Brian Ruggles’ Scenes from a Lifetime with Billy Joel
Billy Joel is a Long Islander, from the tips of his ivory-tickling fingers down to his sustain-pedaling right foot, and likes to surround himself with similars. So our story begins with a young Brian Ruggles kicking around those same stomping grounds in the late 1960s. The two grew up in neighboring towns, though “I was more middle class compared to Billy, who, as he puts it, was lower middle class,” Ruggles says. As Joel was cycling through several bands, so was Ruggles who, although a drummer and guitarist, was principally a lead vocalist.
Although Ruggles’ bands “were going nowhere,” it became increasingly noted that he was technically adept. When Joel was finishing up his first album as a soloist, Cold Spring Harbor (infamous in that it was released at the wrong speed, and thus a disappointment on every level), Joel pitched the idea of Ruggles joining him on the road. “You have a great ear for music, and you’re so musical,” Joel said. Ruggles shrugged, postponed going to college for graphic arts, and hit the road.

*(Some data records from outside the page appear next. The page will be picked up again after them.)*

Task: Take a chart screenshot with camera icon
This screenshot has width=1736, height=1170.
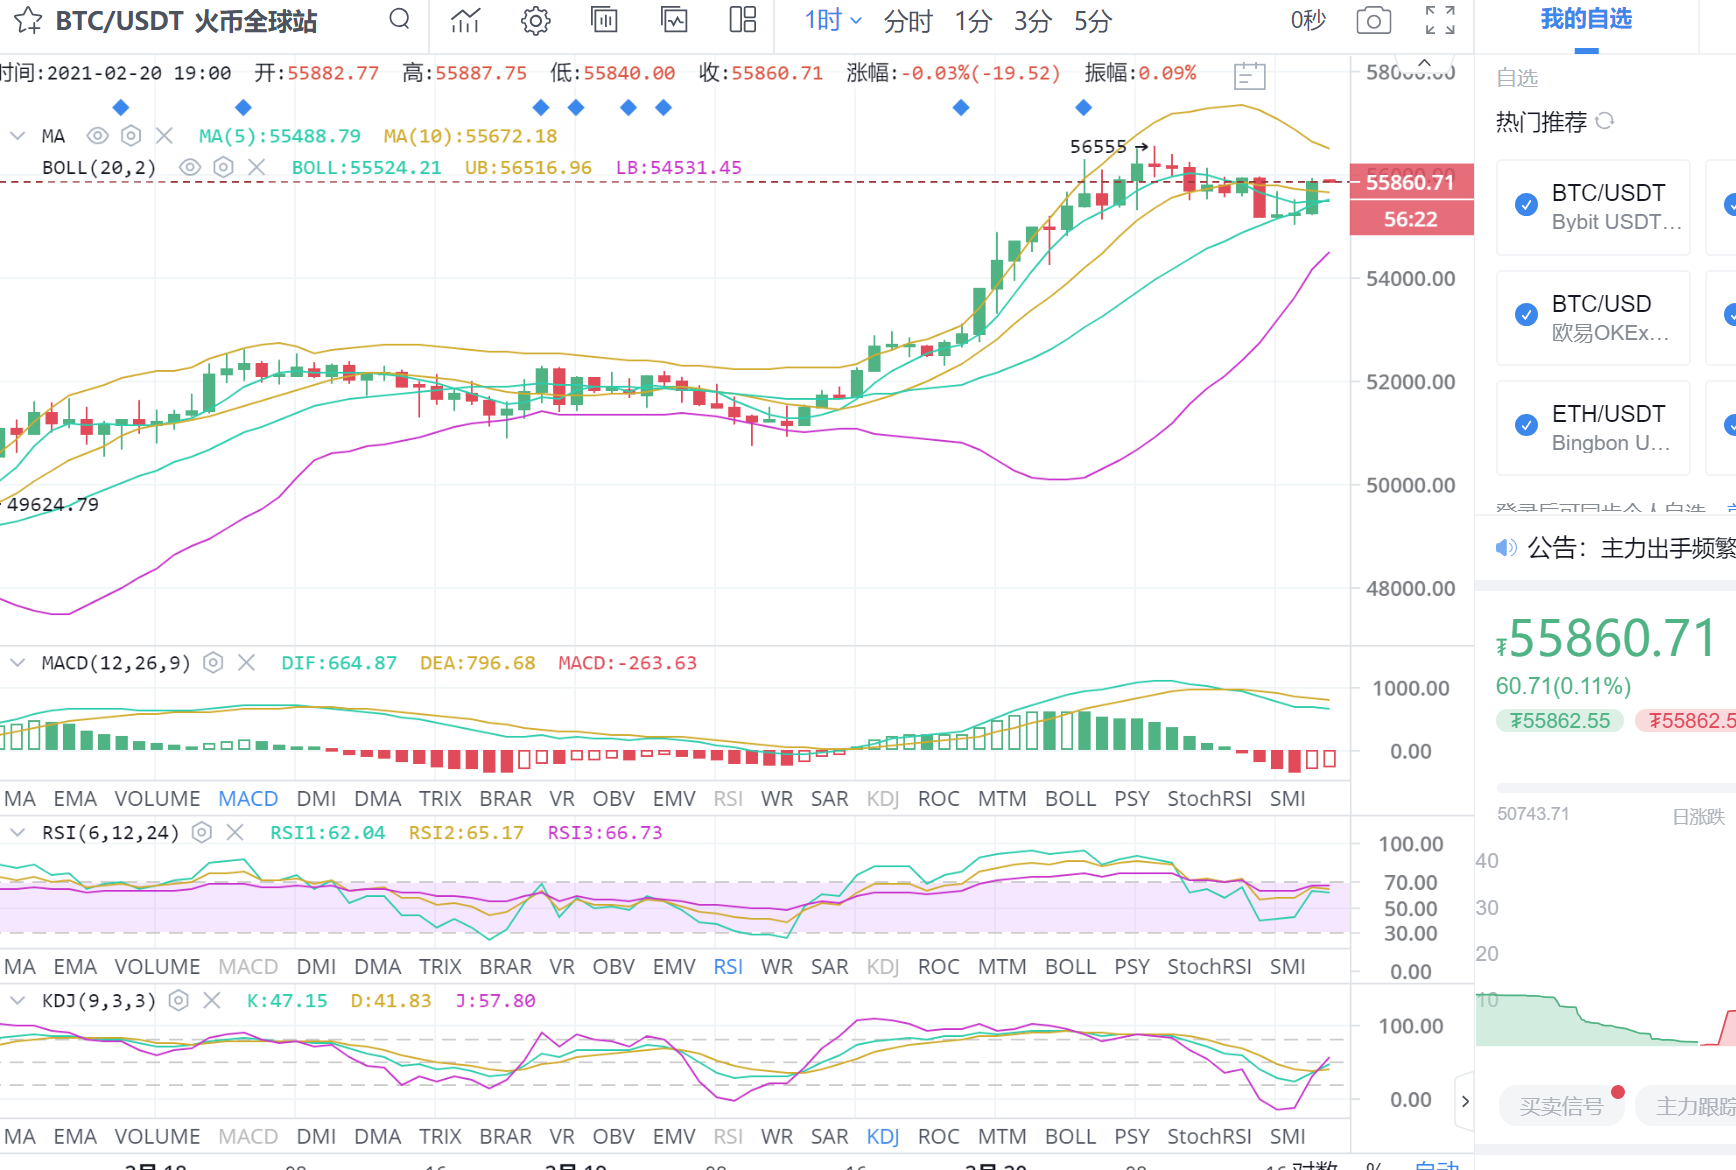Action: point(1373,20)
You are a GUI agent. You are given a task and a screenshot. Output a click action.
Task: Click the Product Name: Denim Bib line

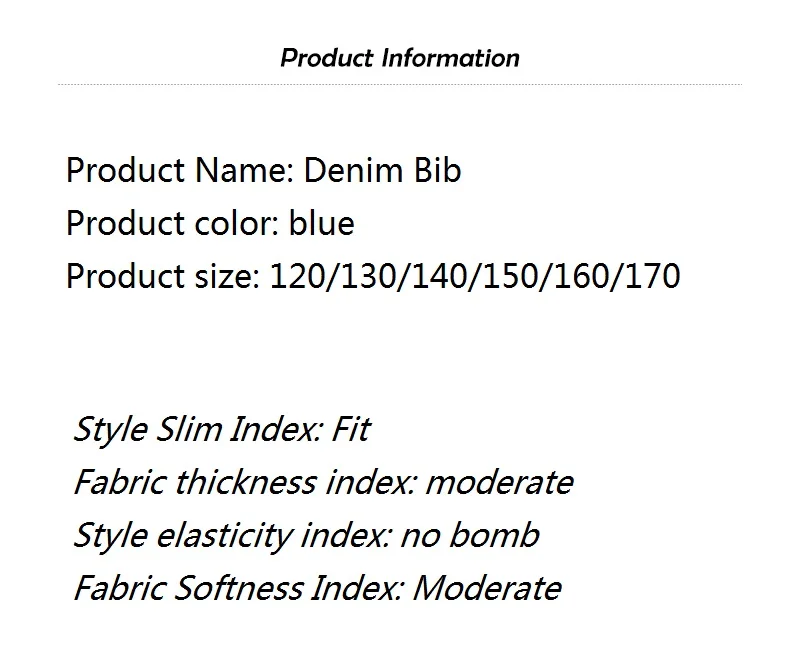[x=264, y=170]
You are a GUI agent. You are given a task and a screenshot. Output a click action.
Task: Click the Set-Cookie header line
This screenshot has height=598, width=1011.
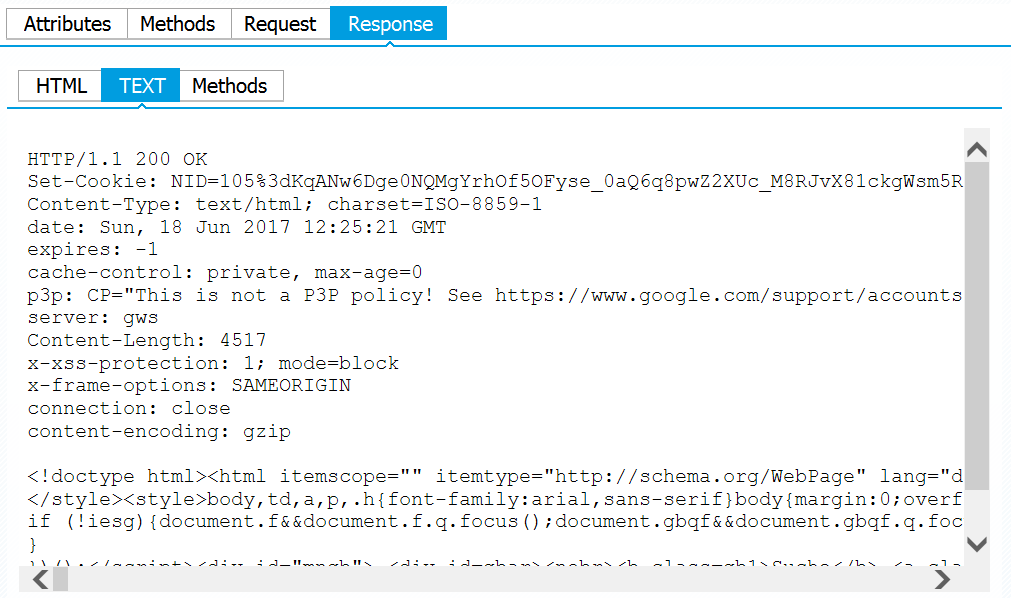(x=495, y=181)
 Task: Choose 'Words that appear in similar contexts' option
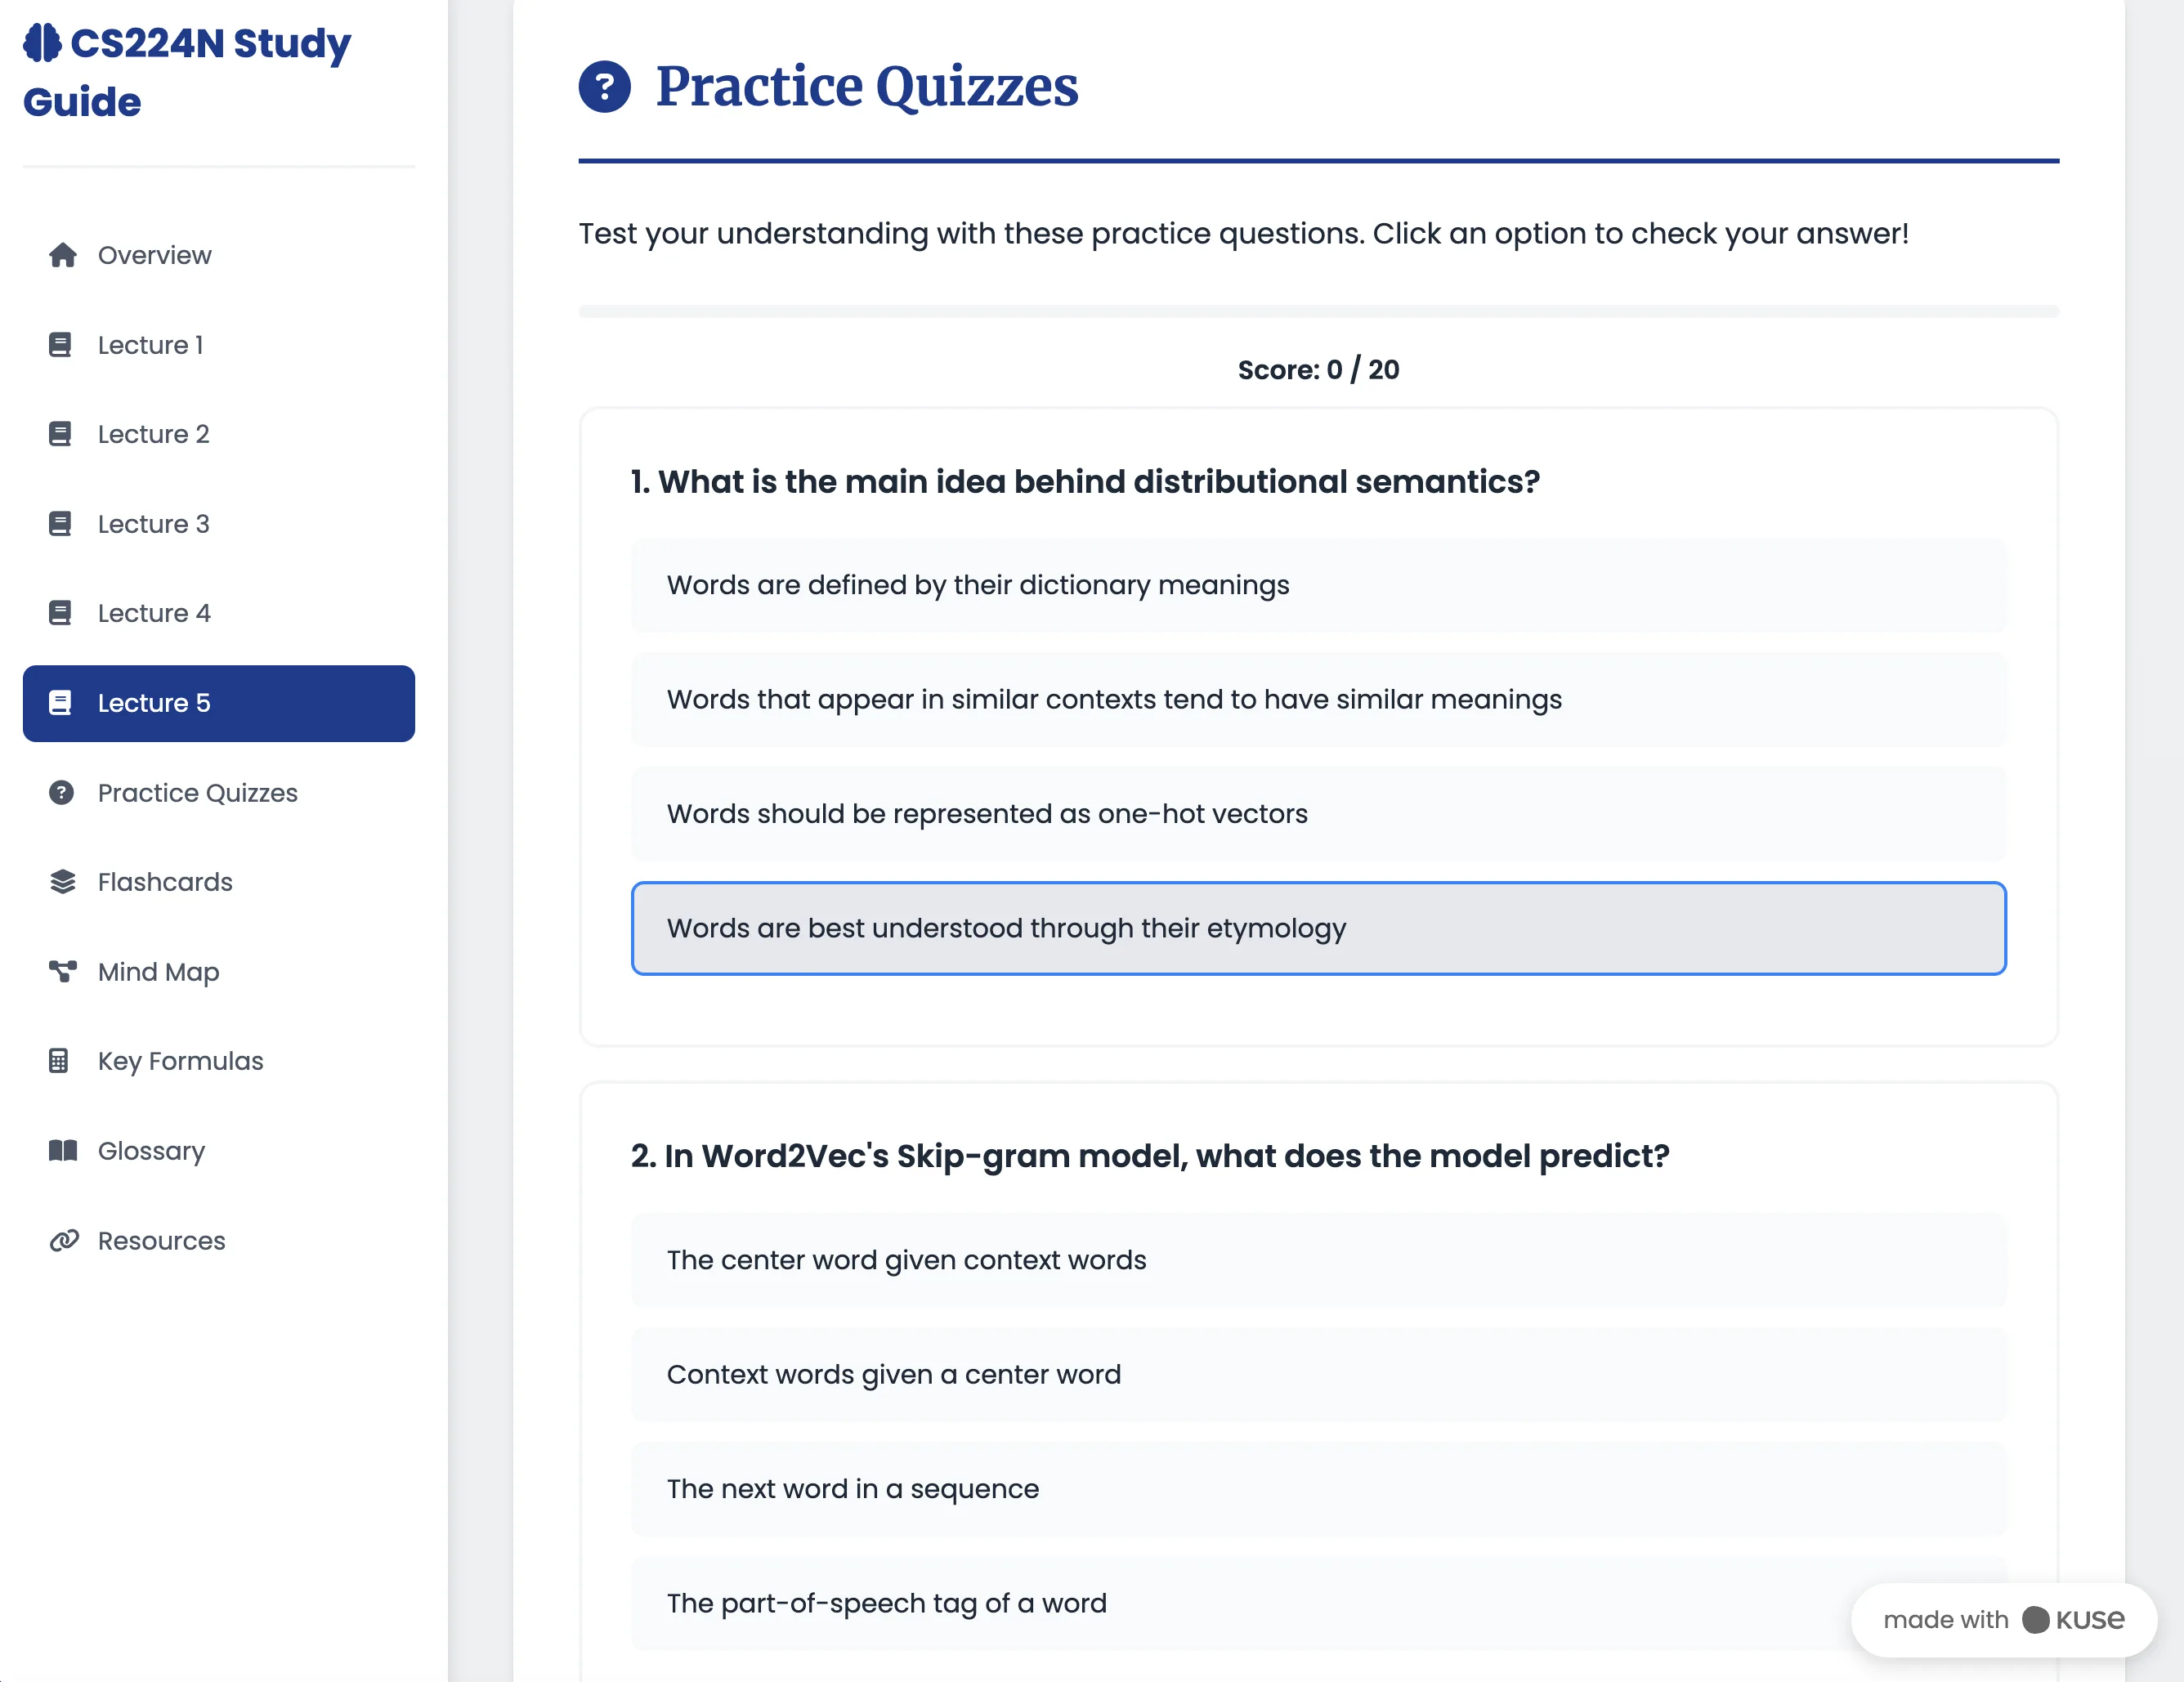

He has not looked back since.
Although Ruggles’ gig with Joel is the unifying tie that binds his career, along the way he’s also tweaked the knobs for other top acts including Fleetwood Mac, Stevie Nicks’ solo shows, Boz Skaggs, The Eagles, Don Henley’s solo shows and Heart. He’s had a special relationship with Paul Simon who, in addition to mixing live, got to work on his semi-biographical film, One Trick Pony. The late, great engineer/producer Phil Ramone, who in the late 1970s and 1980s was working with both Joel and Simon, brought Ruggles in to mix the movie’s semi-fictional band to make sure it sounded “live.” Part of the movie was the last performance of the Lovin’ Spoonful’s original makeup, which is another aspect of pop music history Ruggles has been a part of.
Scenes from a Pop Star’s Career
The early days of mixing for Joel were the epitome of the dark ages that preceded modern pro audio. “Billy was playing a lot of clubs, and we were working with whatever club system they had at the time, which was almost always pretty antiquated,” he says, adding he can still almost smell the stench of spilled beer that permeated those old boards. “After a while, we took out a little Altec Lansing system for occasions when we needed sound reinforcement,” playing obscure venues including school cafeterias.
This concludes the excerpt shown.